Cette froideur dans les grandes aventures de la vie, qui caractérise le génie des ministres du xvie siècle, ne nous paraît point convenir aux hommes d’état d’aujourd’hui. Les questions générales sont, grâce à Dieu, mieux posées en ce temps-ci qu’en celui-là ; elles ne permettent plus l’indifférence ; et si nous trouvions dans un homme de parti la sécheresse des premiers politiques, nous devrions penser bien mal de l’opinion qui aurait été contrainte de se choisir un tel représentant.

M. de Peyronnet est ainsi. Il argumente sur les politiques diverses avec un sang-froid intolérable, il cherche les conséquences, et ne s’inquiète pas des bases. Il a une dialectique peu variée, mais opiniâtre ; il déduit de la souveraineté du peuple son absolution, et de la légitimité son panégyrique ; il raisonne sur les petits détails et s’abstient des grandes affaires ; il discute, il dialogue ; il ferraille avec la pensée, comme avec une arme terne ; il m’a tout-à-fait l’air d’un homme qui perce le mur de sa chambre avec la moitié d’un fleuret. Il était fait entièrement pour les chicanes obscures du parquet, et toute espèce de régime devait trouver en lui un excellent avocat-général.

La dialectique dont use M. de Peyronnet est mesquine. C’est un petit sentier épineux qui n’ouvre jamais de perspectives. Quelquefois il conduit à des précipices ténébreux, vers des antres où aucune lumière ne luit, et où l’on tombe dans la terreur du néant. Voulez-vous voir par quel dogme la restauration prétendait remplacer le consentement du vote national ? C’est par la guerre civile. M. de Peyronnet établit la nécessité de ces dissensions fratricides ; il voudrait seulement les faire plus rares et moins féroces. Voulez-vous savoir pourquoi on ne doit pas abolir la peine de mort ? C’est qu’il y a des hommes dont la misère est si grande, que les plus affreux supplices, hormis celui-là, ne leur sont point suffisamment cruels.

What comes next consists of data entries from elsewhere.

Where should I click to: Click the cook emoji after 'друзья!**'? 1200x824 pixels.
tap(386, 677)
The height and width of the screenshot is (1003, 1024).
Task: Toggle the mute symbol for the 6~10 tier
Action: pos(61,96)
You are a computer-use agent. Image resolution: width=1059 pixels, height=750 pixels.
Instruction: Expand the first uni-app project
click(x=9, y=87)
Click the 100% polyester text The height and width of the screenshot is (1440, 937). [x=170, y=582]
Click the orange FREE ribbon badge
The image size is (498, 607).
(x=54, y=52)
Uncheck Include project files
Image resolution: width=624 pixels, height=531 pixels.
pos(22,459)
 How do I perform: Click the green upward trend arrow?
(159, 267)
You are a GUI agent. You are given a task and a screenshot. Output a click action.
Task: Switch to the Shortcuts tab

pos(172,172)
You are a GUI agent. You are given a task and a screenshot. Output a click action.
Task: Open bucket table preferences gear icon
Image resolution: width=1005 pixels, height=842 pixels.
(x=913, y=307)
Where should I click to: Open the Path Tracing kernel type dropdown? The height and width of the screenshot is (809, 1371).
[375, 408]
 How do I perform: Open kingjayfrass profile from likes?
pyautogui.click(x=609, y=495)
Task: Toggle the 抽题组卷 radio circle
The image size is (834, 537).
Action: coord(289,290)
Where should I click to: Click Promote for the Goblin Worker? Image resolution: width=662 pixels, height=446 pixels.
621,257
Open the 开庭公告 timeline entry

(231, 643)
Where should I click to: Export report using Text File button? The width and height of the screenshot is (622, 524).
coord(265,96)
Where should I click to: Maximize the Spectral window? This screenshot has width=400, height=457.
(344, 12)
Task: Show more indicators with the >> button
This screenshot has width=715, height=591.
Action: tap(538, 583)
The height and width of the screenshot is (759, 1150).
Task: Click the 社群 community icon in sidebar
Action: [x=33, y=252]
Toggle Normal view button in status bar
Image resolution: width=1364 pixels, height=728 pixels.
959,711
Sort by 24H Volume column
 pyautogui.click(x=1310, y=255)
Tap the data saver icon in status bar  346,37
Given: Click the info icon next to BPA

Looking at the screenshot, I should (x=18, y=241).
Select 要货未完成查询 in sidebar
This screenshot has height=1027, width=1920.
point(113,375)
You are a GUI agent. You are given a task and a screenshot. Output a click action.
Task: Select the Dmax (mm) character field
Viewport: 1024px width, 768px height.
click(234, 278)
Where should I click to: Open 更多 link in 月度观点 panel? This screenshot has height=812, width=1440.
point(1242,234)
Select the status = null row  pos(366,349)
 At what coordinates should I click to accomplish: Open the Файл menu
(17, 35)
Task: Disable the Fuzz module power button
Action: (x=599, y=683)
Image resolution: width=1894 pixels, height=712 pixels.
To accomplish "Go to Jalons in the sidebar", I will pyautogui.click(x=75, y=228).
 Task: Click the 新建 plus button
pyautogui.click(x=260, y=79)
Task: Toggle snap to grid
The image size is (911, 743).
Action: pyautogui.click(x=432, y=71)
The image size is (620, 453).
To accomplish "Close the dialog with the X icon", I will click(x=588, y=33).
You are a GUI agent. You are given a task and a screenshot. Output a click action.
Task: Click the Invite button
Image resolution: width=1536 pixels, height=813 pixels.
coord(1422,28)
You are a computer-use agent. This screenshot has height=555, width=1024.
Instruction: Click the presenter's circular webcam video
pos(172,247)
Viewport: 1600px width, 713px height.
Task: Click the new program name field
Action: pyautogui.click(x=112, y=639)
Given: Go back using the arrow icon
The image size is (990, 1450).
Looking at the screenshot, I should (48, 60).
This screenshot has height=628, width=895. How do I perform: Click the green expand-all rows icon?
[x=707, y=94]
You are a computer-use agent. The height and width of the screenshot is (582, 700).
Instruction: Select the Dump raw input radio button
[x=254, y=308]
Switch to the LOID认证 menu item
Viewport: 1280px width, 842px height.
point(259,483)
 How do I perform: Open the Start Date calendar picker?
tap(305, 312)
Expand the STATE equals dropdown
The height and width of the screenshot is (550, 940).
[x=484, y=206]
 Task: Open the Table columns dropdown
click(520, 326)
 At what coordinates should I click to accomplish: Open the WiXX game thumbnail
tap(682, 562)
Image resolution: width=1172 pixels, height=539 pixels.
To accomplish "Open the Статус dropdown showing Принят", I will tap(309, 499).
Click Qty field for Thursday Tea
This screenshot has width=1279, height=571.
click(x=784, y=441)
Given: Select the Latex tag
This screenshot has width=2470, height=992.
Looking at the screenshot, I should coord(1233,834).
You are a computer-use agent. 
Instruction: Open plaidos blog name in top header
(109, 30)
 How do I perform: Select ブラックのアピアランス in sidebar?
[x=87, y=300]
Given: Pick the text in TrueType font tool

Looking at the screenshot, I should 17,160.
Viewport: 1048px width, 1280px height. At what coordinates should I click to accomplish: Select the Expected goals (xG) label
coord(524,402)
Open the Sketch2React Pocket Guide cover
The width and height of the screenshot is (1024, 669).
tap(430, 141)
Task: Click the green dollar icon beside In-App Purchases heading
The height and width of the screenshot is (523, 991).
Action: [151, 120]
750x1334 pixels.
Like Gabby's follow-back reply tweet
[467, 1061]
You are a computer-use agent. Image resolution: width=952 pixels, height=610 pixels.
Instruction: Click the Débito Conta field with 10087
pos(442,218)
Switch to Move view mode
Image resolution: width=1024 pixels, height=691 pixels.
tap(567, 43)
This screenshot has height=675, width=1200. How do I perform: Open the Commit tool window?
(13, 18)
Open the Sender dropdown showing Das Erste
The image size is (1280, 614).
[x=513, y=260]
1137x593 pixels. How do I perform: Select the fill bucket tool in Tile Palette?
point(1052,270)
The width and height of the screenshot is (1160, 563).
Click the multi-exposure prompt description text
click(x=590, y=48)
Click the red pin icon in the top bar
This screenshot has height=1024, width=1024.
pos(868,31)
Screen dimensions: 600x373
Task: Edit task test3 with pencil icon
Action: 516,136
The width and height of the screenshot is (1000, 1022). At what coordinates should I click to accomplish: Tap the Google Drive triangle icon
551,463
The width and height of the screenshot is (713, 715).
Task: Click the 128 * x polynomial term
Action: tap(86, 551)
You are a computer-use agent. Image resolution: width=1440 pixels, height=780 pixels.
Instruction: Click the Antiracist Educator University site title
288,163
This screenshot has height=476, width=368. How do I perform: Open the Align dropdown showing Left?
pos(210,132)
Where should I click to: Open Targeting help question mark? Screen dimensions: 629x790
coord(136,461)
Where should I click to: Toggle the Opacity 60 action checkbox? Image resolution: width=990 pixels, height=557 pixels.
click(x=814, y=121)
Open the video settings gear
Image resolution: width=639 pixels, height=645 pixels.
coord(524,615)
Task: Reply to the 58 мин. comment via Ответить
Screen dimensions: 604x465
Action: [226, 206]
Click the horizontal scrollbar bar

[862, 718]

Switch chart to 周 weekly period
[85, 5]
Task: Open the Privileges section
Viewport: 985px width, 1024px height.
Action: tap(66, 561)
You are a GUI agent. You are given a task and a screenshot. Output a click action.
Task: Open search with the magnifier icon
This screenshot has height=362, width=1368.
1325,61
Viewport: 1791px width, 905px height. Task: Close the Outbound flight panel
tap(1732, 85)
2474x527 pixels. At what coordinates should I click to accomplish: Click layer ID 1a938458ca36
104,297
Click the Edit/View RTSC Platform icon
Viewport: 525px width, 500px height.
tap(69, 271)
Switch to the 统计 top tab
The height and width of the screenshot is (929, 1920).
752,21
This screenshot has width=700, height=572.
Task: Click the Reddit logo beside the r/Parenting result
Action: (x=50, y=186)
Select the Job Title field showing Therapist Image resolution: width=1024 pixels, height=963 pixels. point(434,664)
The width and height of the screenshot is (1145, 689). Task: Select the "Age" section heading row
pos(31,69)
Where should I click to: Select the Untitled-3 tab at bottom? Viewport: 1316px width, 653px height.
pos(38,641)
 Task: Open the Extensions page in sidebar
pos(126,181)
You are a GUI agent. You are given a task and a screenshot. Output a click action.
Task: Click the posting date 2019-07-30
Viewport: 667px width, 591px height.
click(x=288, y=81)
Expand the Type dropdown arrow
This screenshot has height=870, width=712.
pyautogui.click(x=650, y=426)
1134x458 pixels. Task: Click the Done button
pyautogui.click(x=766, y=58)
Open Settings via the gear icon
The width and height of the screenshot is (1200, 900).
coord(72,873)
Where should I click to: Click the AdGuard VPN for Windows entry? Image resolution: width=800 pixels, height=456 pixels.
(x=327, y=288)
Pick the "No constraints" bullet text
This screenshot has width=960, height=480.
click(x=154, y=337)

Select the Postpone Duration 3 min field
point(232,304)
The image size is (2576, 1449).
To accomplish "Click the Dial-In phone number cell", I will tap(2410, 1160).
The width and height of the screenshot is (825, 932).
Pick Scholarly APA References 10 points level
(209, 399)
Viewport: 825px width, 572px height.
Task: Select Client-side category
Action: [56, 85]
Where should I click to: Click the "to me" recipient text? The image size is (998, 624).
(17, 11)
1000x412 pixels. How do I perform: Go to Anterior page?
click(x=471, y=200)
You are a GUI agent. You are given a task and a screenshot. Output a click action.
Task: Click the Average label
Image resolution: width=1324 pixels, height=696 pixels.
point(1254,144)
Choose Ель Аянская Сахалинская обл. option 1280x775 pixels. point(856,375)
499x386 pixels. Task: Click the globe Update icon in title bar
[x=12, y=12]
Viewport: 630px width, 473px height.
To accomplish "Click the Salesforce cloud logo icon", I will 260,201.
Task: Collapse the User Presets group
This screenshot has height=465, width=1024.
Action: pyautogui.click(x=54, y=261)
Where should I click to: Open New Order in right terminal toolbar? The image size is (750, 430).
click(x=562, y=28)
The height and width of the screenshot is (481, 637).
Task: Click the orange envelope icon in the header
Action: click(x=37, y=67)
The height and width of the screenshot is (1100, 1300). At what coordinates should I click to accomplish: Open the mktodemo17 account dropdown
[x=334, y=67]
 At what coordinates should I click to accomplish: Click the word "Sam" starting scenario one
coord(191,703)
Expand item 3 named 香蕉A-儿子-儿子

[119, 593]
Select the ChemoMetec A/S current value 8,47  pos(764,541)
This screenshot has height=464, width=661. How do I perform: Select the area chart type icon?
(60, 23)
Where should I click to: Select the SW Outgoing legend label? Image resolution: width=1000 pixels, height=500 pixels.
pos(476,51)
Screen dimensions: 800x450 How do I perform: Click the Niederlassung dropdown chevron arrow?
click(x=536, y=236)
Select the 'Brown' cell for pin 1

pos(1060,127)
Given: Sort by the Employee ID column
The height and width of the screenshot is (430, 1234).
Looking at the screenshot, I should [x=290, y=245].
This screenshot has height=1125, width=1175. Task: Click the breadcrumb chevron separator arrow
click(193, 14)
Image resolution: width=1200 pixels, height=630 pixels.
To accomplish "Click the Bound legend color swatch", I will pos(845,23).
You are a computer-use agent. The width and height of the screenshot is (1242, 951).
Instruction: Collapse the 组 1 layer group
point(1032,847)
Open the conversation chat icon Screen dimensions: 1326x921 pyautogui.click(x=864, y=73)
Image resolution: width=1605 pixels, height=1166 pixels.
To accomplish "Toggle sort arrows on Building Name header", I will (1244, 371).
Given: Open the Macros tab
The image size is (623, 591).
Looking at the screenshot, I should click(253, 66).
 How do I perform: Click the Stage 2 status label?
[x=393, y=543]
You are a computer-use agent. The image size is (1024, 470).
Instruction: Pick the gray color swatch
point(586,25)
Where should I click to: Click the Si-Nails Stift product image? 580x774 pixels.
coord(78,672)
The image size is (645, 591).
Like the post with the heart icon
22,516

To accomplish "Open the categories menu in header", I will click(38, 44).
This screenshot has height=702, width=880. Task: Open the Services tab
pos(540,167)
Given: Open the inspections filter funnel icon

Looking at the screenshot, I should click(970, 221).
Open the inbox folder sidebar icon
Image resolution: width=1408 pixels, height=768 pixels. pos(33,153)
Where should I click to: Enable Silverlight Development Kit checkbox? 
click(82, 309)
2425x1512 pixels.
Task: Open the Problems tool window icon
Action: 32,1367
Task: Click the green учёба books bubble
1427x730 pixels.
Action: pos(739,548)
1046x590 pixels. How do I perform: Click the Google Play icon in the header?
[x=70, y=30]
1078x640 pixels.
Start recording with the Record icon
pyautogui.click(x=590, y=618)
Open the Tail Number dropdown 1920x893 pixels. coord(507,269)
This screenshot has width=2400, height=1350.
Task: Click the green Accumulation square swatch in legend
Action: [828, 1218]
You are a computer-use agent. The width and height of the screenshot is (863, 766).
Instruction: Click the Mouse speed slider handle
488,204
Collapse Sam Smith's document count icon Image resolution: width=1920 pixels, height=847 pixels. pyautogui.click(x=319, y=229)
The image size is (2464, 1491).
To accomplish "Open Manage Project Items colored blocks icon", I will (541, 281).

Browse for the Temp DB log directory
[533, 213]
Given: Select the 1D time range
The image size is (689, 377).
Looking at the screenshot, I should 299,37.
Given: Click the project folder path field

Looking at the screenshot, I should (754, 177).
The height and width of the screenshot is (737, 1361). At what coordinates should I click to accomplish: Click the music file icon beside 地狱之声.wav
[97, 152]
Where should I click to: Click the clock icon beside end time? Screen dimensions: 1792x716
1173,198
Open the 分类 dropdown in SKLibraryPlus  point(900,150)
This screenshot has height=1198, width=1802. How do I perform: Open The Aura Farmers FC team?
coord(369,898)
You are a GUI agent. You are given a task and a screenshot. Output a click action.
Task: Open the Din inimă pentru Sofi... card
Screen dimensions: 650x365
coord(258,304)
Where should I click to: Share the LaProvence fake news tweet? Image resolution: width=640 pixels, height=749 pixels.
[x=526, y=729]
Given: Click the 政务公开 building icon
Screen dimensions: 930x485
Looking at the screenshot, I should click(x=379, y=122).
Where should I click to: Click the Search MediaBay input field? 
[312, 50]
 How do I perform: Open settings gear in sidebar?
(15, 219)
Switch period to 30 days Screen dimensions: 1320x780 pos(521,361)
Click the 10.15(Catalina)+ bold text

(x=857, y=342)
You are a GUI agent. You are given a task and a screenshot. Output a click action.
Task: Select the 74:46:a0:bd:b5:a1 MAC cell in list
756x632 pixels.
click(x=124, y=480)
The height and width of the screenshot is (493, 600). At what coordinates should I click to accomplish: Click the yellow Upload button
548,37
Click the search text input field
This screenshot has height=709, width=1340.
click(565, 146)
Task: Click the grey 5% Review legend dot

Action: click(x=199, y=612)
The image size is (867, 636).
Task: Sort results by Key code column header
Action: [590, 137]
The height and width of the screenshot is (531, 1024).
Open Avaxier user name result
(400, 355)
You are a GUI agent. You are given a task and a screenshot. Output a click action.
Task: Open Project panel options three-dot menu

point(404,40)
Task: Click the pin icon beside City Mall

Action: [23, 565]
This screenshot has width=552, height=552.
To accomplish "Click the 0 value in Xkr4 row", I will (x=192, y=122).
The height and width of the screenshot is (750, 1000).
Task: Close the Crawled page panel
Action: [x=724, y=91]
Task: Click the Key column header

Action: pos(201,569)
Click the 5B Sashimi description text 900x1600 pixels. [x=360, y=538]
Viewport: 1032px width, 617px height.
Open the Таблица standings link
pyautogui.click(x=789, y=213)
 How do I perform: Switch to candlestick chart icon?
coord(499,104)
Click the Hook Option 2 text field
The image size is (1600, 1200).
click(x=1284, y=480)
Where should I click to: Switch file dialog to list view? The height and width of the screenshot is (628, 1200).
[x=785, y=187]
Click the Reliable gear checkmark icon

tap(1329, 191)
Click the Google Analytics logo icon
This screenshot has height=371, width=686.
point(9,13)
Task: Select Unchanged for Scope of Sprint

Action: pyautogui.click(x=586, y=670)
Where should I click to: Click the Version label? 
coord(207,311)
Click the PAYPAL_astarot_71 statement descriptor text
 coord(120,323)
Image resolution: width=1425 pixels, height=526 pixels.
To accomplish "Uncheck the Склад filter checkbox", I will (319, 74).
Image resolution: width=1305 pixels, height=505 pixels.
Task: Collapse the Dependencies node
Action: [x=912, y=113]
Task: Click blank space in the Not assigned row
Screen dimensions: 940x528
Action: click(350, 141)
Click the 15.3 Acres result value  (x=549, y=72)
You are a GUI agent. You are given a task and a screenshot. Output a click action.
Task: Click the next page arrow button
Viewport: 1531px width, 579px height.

Toutes les premières pages sur la justice, composées par le ministre pendant l’instruction de son jugement, ont bien l’air d’avoir été écrites devant l’échafaud ; mais, malgré les infortunes de l’auteur, ces pages sont empreintes d’une telle dureté, qu’en vérité ce n’était pas Cinq-Mars qui eût pu les écrire, mais plutôt Laubardemont.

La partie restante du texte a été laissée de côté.